Stored items
::::::
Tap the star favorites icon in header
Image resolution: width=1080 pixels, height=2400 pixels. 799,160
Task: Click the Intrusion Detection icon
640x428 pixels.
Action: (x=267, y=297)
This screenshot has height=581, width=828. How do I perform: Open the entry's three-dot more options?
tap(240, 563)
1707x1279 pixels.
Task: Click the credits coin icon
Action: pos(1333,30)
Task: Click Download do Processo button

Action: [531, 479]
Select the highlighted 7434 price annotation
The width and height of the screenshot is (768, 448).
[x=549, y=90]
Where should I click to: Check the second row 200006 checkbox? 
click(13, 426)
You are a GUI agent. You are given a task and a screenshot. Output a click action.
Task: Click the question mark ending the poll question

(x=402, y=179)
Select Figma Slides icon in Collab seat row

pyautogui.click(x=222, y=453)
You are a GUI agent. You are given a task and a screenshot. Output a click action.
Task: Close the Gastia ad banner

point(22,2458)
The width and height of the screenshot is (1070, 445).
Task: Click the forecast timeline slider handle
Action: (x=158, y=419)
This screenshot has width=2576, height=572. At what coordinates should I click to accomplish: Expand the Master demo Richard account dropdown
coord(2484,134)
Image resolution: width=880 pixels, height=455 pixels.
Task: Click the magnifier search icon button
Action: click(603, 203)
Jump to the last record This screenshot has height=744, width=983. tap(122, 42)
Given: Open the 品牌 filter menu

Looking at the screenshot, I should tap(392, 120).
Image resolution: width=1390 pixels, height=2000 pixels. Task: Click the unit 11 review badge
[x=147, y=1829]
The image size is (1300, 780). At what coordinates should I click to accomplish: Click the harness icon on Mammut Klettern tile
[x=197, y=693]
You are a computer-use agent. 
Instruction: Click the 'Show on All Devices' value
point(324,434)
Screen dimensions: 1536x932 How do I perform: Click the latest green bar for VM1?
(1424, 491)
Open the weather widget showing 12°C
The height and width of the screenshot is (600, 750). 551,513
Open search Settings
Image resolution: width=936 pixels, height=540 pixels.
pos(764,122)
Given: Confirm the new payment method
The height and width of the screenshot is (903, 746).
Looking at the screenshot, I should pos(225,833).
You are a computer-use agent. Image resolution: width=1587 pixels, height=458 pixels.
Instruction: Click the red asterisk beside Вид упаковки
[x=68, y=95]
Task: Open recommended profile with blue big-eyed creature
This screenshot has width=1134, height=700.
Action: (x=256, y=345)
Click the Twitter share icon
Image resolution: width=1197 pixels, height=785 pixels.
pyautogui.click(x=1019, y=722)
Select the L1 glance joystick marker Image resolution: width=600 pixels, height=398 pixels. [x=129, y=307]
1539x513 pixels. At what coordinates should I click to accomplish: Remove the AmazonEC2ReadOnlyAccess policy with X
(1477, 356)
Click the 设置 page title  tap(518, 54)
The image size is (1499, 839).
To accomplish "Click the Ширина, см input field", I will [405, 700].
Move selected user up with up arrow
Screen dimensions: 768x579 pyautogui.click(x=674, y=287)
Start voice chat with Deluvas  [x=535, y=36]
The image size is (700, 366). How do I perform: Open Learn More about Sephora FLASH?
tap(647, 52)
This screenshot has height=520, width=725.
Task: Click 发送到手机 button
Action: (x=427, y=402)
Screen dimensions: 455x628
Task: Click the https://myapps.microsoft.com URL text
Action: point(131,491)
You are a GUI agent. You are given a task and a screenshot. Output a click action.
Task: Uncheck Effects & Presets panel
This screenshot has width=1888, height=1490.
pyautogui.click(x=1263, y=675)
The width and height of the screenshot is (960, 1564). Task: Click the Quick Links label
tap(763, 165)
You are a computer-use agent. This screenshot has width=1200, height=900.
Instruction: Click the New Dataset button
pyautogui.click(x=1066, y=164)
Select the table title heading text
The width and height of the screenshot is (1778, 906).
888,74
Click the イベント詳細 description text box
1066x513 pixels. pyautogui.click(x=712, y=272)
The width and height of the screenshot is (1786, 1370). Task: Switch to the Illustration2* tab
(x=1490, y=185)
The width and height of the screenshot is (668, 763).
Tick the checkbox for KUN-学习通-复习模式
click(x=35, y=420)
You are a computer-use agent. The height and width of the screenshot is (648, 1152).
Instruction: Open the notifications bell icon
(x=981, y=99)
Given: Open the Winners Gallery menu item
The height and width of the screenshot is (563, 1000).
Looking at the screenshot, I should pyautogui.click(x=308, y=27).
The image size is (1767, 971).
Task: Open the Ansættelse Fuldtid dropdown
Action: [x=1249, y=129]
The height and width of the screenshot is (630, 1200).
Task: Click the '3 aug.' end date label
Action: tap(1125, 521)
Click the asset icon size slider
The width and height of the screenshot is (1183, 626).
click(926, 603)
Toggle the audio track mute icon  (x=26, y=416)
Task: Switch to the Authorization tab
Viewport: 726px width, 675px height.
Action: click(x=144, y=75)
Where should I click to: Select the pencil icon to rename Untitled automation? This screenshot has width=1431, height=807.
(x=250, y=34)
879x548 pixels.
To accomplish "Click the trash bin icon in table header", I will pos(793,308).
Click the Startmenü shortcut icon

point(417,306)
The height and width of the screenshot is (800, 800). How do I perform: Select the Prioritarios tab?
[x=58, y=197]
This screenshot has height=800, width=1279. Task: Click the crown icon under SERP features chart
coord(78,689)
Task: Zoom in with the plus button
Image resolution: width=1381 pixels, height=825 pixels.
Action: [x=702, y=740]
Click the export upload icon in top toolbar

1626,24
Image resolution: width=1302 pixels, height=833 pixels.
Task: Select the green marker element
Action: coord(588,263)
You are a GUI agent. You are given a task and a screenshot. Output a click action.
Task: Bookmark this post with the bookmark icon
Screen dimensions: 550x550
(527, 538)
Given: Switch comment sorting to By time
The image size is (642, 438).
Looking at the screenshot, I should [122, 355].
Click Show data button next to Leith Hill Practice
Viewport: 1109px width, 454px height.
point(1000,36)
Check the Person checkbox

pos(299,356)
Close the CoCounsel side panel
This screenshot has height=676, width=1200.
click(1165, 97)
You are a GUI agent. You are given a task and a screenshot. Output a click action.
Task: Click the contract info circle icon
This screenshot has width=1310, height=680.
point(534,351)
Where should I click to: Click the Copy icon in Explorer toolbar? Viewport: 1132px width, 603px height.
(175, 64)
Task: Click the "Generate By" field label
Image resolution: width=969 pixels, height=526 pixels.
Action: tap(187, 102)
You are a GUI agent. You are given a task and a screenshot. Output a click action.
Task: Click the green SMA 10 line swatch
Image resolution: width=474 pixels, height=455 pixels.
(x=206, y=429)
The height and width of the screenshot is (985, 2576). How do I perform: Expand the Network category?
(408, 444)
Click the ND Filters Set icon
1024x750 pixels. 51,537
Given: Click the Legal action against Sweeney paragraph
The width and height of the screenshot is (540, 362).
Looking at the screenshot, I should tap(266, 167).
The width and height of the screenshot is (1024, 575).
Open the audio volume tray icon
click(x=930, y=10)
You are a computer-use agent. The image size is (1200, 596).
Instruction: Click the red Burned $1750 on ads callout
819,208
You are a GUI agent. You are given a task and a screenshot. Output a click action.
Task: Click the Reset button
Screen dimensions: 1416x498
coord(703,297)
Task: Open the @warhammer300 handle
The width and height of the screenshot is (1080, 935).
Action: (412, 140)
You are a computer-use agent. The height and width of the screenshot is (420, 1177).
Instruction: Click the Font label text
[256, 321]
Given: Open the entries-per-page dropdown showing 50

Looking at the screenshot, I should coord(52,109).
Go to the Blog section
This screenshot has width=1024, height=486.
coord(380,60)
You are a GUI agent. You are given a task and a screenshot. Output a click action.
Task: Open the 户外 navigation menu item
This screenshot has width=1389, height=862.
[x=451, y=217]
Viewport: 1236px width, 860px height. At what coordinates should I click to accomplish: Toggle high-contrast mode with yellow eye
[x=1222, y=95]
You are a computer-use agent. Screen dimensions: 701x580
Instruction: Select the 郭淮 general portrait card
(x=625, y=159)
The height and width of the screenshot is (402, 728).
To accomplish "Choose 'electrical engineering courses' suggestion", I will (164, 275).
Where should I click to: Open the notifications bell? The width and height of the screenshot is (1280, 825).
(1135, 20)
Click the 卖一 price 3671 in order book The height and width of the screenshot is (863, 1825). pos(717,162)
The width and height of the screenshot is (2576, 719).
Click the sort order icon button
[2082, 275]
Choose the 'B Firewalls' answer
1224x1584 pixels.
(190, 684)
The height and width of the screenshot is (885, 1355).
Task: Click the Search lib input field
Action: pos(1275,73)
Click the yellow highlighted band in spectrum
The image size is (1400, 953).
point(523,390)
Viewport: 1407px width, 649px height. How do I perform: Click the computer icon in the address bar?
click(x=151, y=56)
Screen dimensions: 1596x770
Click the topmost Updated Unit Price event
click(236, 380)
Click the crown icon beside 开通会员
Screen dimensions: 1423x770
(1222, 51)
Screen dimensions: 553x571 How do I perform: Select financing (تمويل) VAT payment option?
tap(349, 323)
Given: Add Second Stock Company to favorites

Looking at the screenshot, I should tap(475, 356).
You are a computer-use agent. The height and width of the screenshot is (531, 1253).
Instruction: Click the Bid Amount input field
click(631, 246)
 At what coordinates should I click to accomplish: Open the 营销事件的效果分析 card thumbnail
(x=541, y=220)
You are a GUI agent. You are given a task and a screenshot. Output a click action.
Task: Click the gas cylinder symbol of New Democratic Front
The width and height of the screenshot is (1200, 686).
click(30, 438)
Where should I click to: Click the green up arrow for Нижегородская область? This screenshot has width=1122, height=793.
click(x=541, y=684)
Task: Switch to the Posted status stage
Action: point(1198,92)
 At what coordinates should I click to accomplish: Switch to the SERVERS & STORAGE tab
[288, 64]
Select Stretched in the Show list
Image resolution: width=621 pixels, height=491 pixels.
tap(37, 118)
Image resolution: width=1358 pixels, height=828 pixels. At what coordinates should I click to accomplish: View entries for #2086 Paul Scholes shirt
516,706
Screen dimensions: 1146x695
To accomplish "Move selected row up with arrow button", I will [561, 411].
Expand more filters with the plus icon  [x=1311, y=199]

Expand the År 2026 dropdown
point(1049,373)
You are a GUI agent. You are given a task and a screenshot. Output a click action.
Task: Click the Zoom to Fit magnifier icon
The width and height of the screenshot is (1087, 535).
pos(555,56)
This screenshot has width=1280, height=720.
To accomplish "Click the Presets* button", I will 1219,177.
::::::
▶ ABOUT THIS TASK
Work out how many lines of the data hold the string "panel". State only that number.

▶ WRITTEN ANSWER
2